By upholding the original flawed Israeli military investigation, completed within one month of Rachel Corrie’s death in 2003, yesterday’s verdict seems to have ignored substantial evidence presented to the court, including by eyewitnesses. The full military investigation has never been made public.

Amnesty International USA Middle East and North Africa Advocacy Director Sanjeev Bery said:

“Rachel Corrie was a peaceful American protester who was killed while attempting to protect a Palestinian home from the crushing force of an Israeli military bulldozer.

“More than nine years after Corrie’s death, the Israeli authorities still have not delivered on promises to conduct a ‘thorough, credible and transparent’ investigation. Instead, an Israeli court has upheld the flawed military investigation and issued a verdict that once again shields the Israeli military from any accountability.

“Rachel Corrie was clearly identifiable as a civilian, as she was wearing a fluorescent orange vest when she was killed.
 
“She and other non-violent activists had been peacefully demonstrating against the demolitions for hours when the Israeli military bulldozer ran over her.”

Amnesty has made similar criticisms of Israel’s system of military investigations for many years. For example, the organisation has monitored the investigations carried out by IDF commanders and the Israeli military police into violations during 2008-9’s Operation “Cast Lead” in which hundreds of unarmed civilians in the Gaza Strip were killed.

Israel’s military investigations have lacked independence, impartiality, transparency, appropriate expertise and sufficient investigatory powers. The failure of both Israel and the Hamas de facto administration to conduct credible investigations into violations committed during the Gaza conflict led Amnesty to call for the situation to be referred to the International Criminal Court.

Palestinian civilians from the OPT are frequently killed or injured by the Israeli military but they or their relatives face significant barriers in accessing Israeli civil courts, which means that Israeli civil courts rarely examine the killings of civilians in the OPT, particularly those in Gaza. Steep court fees required of claimants before the case can begin are beyond the means of most Palestinians. As part of Israel’s continuing closure of the Gaza Strip, the Israeli authorities deny Palestinian victims or witnesses from Gaza permission to enter Israel to testify in court, lawyers from Gaza cannot represent clients before Israeli courts, and Israeli lawyers cannot enter Gaza to meet clients.
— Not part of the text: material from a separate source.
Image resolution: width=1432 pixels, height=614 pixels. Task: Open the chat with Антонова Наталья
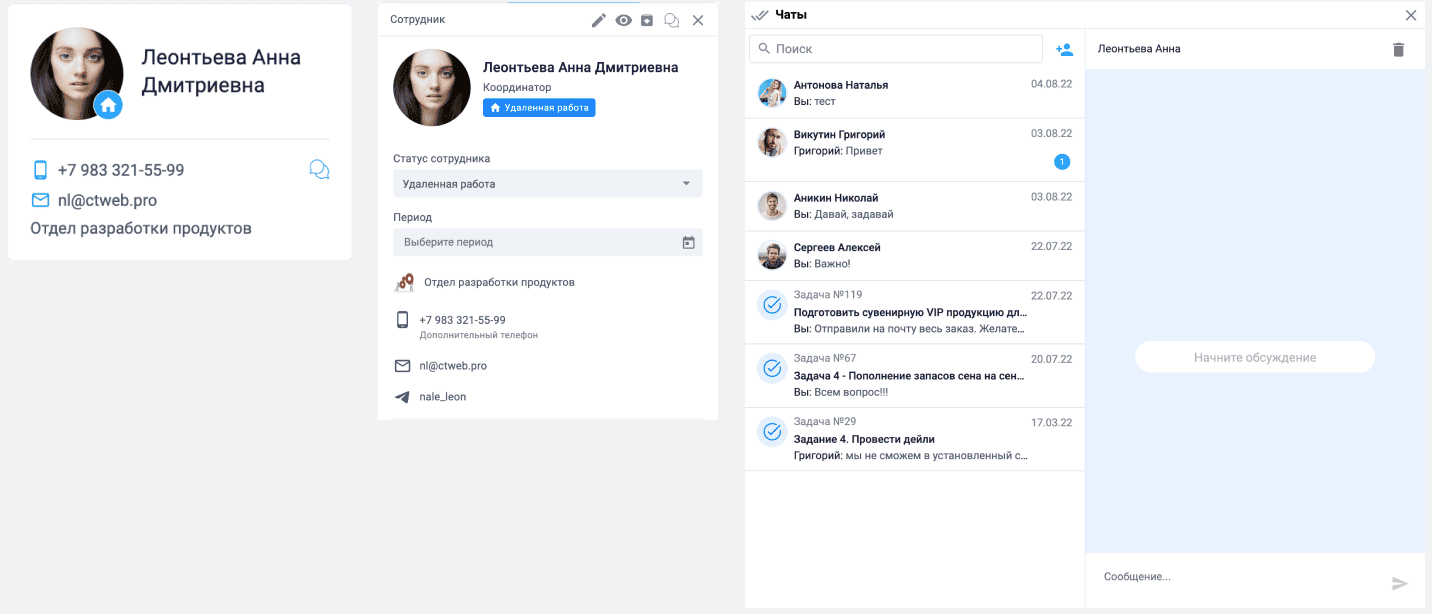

Amnesty has repeatedly condemned Israel’s policy of demolishing homes and other structures in the OPT, but demolitions are still routine in the occupied West Bank. More than 600 structures were demolished in 2011, resulting in the forcible eviction of almost 1,100 people. In the first seven months of 2012, the Israeli military demolished 327 structures in the West Bank, displacing 575 people, according to the UN Office for the Coordination Affairs.